Shares of Walmart – which incidentally is a core holding of the Elevage Partners equity portfolio due to the retailer’s strong financial performance, ability to gain market share and a growing online presence – closed the week up about 40% for the year to date.
The retail sales report released by the Commerce Department provided additional evidence of the U.S. consumer resilience, increasing 1% in July from the previous month. Once again the ability for the U.S. consumer to shop was demonstrated and the discussion about a recession stopped. We are back to the perfect soft landing scenario for the U.S. economy.
It’s hard to believe but after seven straight positive sessions, the S&P 500 closed the week at 5,554, only 2% below its record of July 17. Fixed income markets have settled into a new lower trading range as the Federal Reserve will most likely start to reduce interest rates in September. The only debate among fixed income market participants is whether the Federal Reserve should reduce the Fed Fund rate by 0.25% or 0.5%.
This week is the beginning of the traditional summer slowdown before the long Labor Day weekend. Stock market volumes are typically much lower and trading desks have limited staffing. But all eyes will be on the 2024 Economic Policy Symposium to be held from Aug. 22-24 in Jackson Hole, Wyo.
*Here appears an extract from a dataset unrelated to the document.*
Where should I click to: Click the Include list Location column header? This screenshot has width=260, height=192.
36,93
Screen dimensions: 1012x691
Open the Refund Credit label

This three-day annual international conference hosted by the Federal Reserve is attended by central bankers from around the world. The main discussion this year will be “Reassessing the Effectiveness of Transmission of Monetary Policy” – a dry subject if there is one! However, this year’s edition will be of critical importance as the Federal Reserve chairman is expected to provide the road map for the next phase of the U.S. monetary policy.